About its value I'll pass for now.
Tonio
The integral can be written $\displaystyle \frac{1}{2} \int_0^1 (t^2)^{n-1} (1 - t^2)^n d(t^2)$ which is recognised as a Beta function: Beta function - Wikipedia, the free encyclopedia
$\displaystyle \frac{1}{2} \int_0^1 (t^2)^{n-1} (1 - t^2)^n d(t^2) = \frac{1}{2} B(n, n+1)$.
So the job is to calculate $\displaystyle \frac{1}{2} \sum_{n=1}^{+\infty} (n B(n, n+1)) = \frac{1}{2} \sum_{n=1}^{+\infty} \frac{(n!)^2}{(2n)!}$.
$\displaystyle n\beta (n,n+1)=n\cdot \frac{\Gamma (n)\Gamma (n+1)}{\Gamma (2n+1)}=n\int_{0}^{1}{t^{n-1}(1-t)^{n}\,dt},$ now swap integral and series, compute the series and finally compute the remaining integral.
in fact, we could've done this immediately given the problem, just swap series and integral and then compute the series. (Find a formula for $\displaystyle \sum_{n=1}^\infty n a^n$ and then solve the remaining integral.)
I agree with Krizalid:
$\displaystyle 2n(1-t^2)^{n}t^{2n-1}=\frac{2n}{t}(1-t^2)^n(t^2)^n$
Summing it up gives:
$\displaystyle \frac{2}{t}\sum_{n=1}^{\infty}n(t^2-t^4)^n$
$\displaystyle \sum_{n=1}^{\infty} na^n=\frac{a}{(1-a)^2}$ for $\displaystyle a<1$.

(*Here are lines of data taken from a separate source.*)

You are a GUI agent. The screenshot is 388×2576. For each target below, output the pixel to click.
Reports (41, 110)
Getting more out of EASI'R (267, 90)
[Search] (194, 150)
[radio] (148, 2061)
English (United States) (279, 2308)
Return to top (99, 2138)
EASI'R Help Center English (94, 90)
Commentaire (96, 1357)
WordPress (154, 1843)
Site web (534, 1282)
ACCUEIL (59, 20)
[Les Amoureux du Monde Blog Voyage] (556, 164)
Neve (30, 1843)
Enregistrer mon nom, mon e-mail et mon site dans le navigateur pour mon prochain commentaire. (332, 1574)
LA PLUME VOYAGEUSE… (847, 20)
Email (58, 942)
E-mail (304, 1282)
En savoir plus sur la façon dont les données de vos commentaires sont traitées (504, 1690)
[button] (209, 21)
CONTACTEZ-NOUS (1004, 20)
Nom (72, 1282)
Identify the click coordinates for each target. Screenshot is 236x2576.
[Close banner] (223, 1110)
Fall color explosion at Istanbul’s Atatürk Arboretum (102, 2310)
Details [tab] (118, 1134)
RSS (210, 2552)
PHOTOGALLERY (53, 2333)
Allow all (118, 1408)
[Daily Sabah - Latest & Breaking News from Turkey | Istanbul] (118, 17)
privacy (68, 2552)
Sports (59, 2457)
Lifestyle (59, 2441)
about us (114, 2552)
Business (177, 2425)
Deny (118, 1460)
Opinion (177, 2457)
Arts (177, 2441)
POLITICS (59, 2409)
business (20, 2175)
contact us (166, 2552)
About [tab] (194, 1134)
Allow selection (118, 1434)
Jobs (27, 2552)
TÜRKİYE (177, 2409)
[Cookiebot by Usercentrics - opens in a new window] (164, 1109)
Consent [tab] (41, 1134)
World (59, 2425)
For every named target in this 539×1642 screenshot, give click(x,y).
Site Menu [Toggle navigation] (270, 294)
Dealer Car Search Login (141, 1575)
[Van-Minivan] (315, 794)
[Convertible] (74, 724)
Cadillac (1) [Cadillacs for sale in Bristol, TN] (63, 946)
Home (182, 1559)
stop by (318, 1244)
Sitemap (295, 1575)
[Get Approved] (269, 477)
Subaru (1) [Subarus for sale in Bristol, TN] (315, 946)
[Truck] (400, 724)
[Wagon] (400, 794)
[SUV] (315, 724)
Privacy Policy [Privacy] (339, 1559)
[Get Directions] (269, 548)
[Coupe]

So the above sum is $\displaystyle \frac{2}{t}\cdot\frac{t^2-t^4}{(1-t^2+t^4)^2}$
Simplifying an integrating yields:
$\displaystyle 2\int_0^1\frac{-t^3+t}{(t^4-t^2+1)^2}\,dt$
That doesn't look like much fun; I evaluated it on my TI-89 and got $\displaystyle \frac{2\pi\sqrt{3}+9}{27}$.